## Work instructions
All of the data below should be printed again exactly, pictures excluded.

***

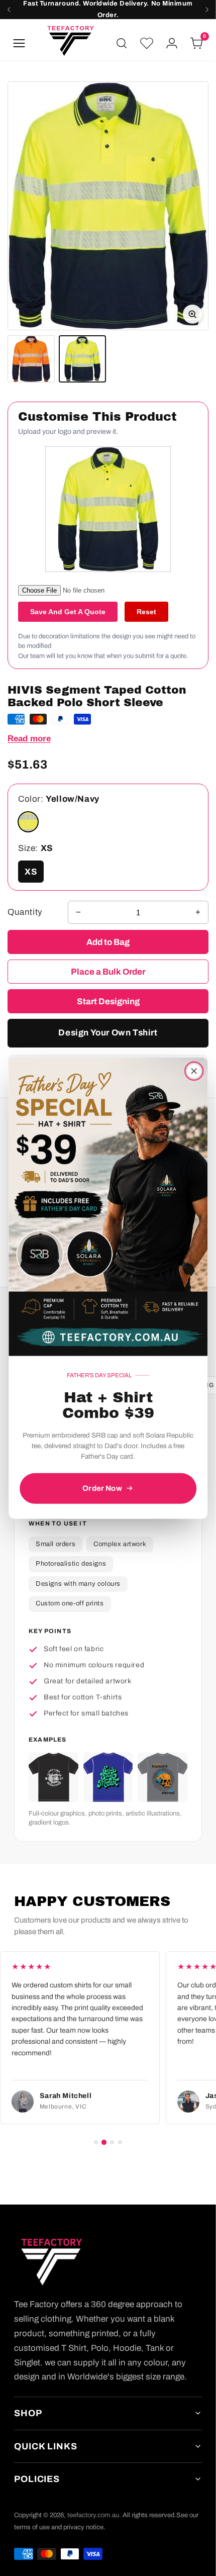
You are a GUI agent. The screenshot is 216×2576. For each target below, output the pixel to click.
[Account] (172, 43)
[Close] (193, 1070)
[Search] (122, 43)
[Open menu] (19, 43)
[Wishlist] (147, 43)
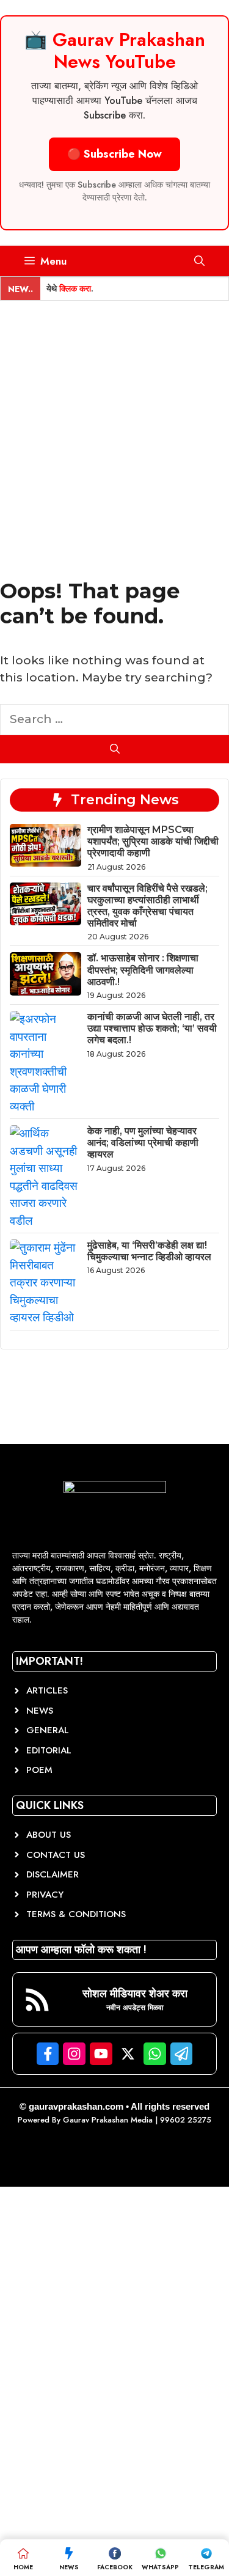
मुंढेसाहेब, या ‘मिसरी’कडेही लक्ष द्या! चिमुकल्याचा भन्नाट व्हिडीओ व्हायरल (149, 1251)
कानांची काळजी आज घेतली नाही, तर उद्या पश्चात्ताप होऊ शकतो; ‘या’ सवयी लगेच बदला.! (152, 1028)
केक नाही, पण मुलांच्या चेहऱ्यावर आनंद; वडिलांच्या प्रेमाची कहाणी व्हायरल (142, 1142)
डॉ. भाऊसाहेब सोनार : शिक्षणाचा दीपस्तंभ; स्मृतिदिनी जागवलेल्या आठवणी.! (142, 969)
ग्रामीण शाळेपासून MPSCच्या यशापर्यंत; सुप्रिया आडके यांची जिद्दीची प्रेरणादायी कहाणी (153, 841)
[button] (199, 261)
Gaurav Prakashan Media (108, 2120)
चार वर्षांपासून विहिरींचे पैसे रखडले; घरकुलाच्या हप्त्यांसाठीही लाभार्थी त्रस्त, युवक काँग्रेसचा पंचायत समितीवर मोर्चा (147, 906)
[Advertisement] (114, 421)
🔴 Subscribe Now (114, 154)
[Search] (114, 749)
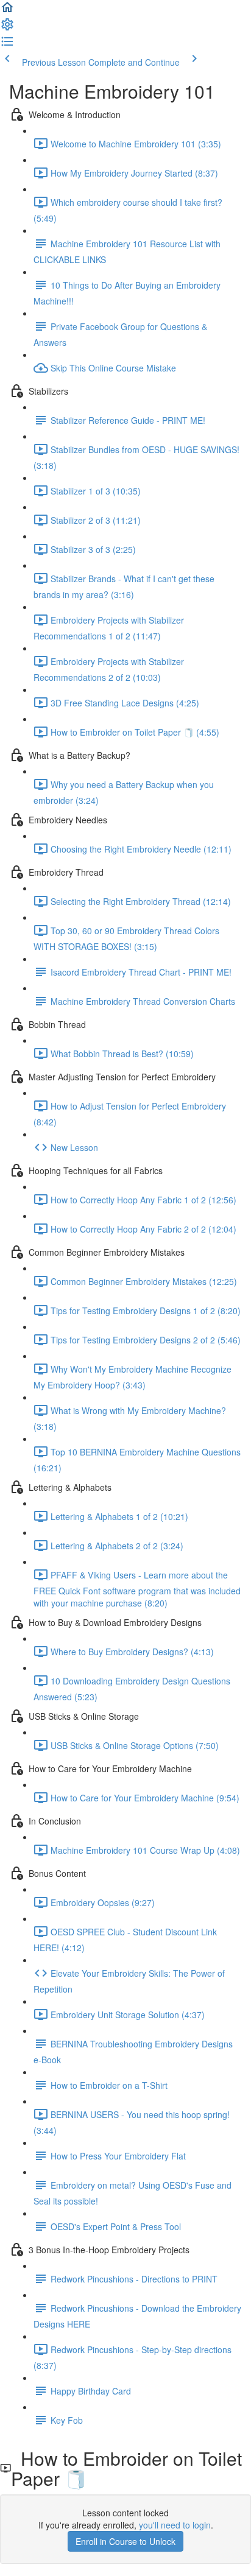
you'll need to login (175, 2525)
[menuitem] (7, 28)
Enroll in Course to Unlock (125, 2541)
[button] (7, 11)
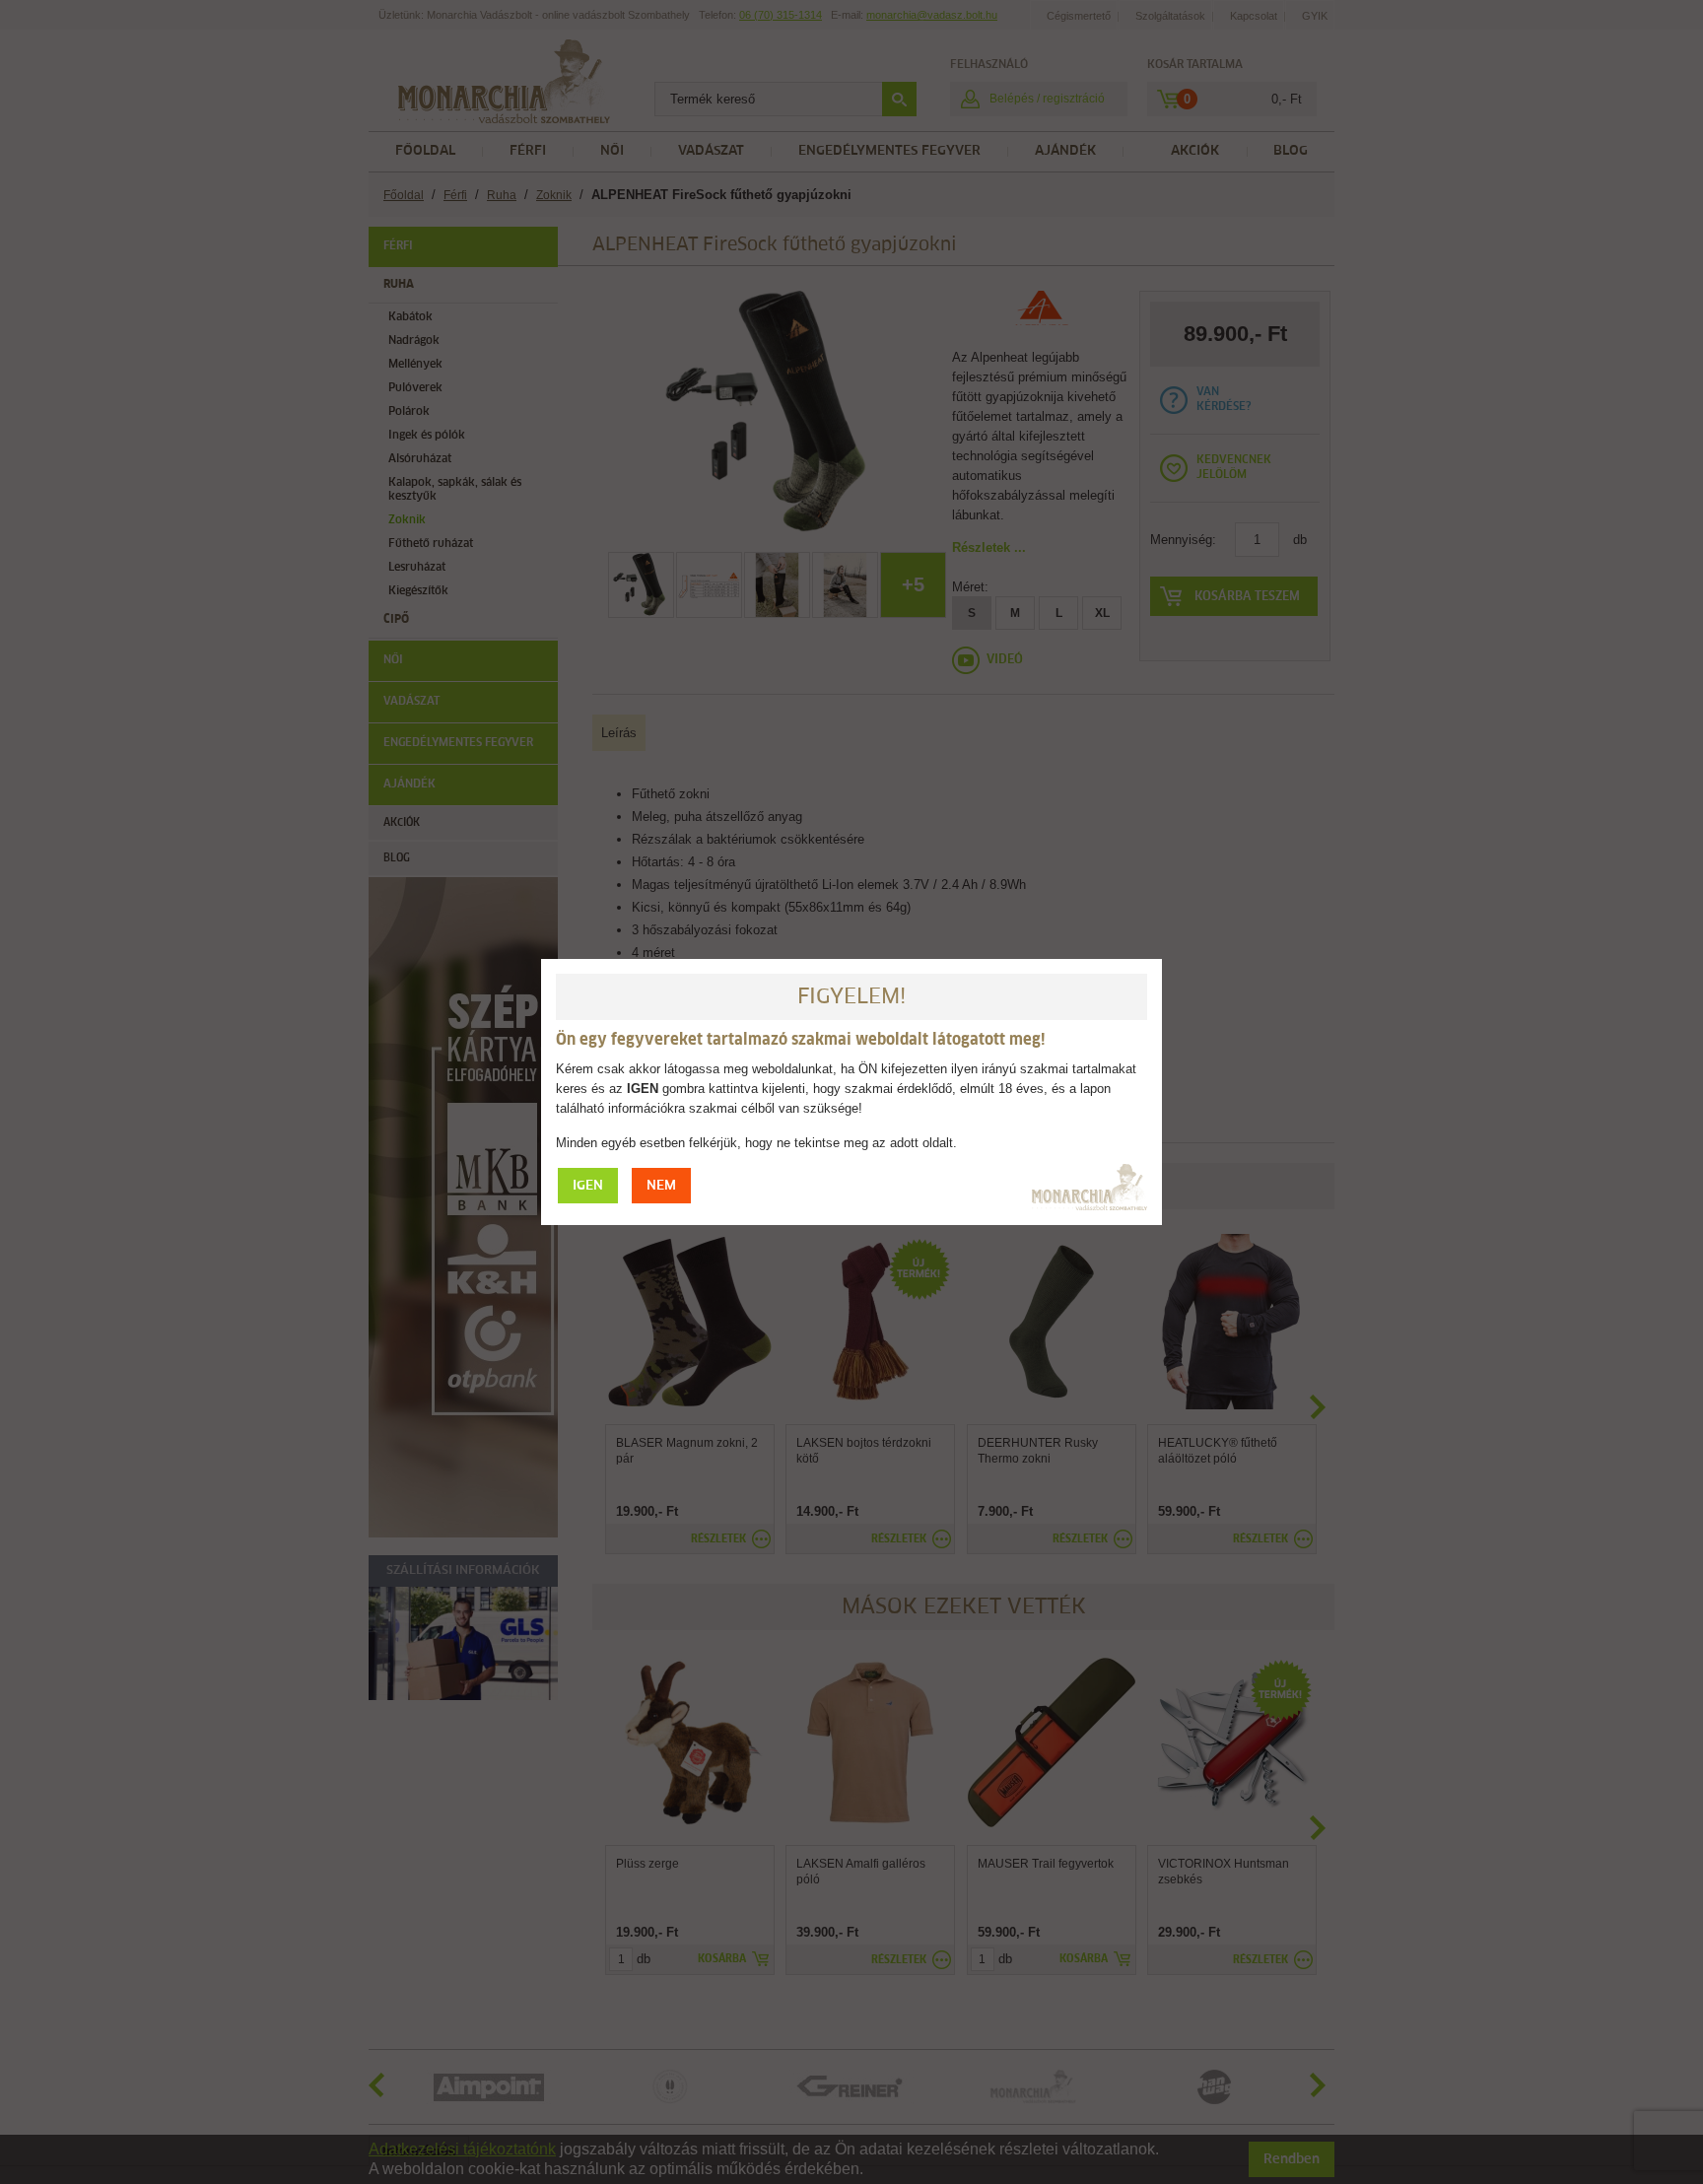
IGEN (588, 1186)
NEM (661, 1186)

***

## Expected output
You are a GUI agent. The screenshot is 216×2576. For each target below, output the pixel to click.
[Account] (172, 43)
[Close] (193, 1070)
[Search] (122, 43)
[Open menu] (19, 43)
[Wishlist] (147, 43)
मुंढेसाहेब, या ‘मिसरी’कडेही लक्ष द्या! चिमुकल्याचा भन्नाट व्हिडीओ व्हायरल (149, 1251)
कानांची काळजी आज घेतली नाही, तर उद्या पश्चात्ताप होऊ शकतो; ‘या’ सवयी लगेच बदला.! (152, 1028)
केक नाही, पण मुलांच्या चेहऱ्यावर आनंद; वडिलांच्या प्रेमाची कहाणी व्हायरल (142, 1142)
डॉ. भाऊसाहेब सोनार : शिक्षणाचा दीपस्तंभ; स्मृतिदिनी जागवलेल्या आठवणी.! (142, 969)
ग्रामीण शाळेपासून MPSCच्या यशापर्यंत; सुप्रिया आडके यांची जिद्दीची प्रेरणादायी कहाणी (153, 841)
[button] (199, 261)
Gaurav Prakashan Media (108, 2120)
चार वर्षांपासून विहिरींचे पैसे रखडले; घरकुलाच्या हप्त्यांसाठीही लाभार्थी त्रस्त, युवक काँग्रेसचा पंचायत समितीवर मोर्चा (147, 906)
[Advertisement] (114, 421)
🔴 Subscribe Now (114, 154)
[Search] (114, 749)
you'll need to login (175, 2525)
[menuitem] (7, 28)
Enroll in Course to Unlock (125, 2541)
[button] (7, 11)
IGEN (588, 1186)
NEM (661, 1186)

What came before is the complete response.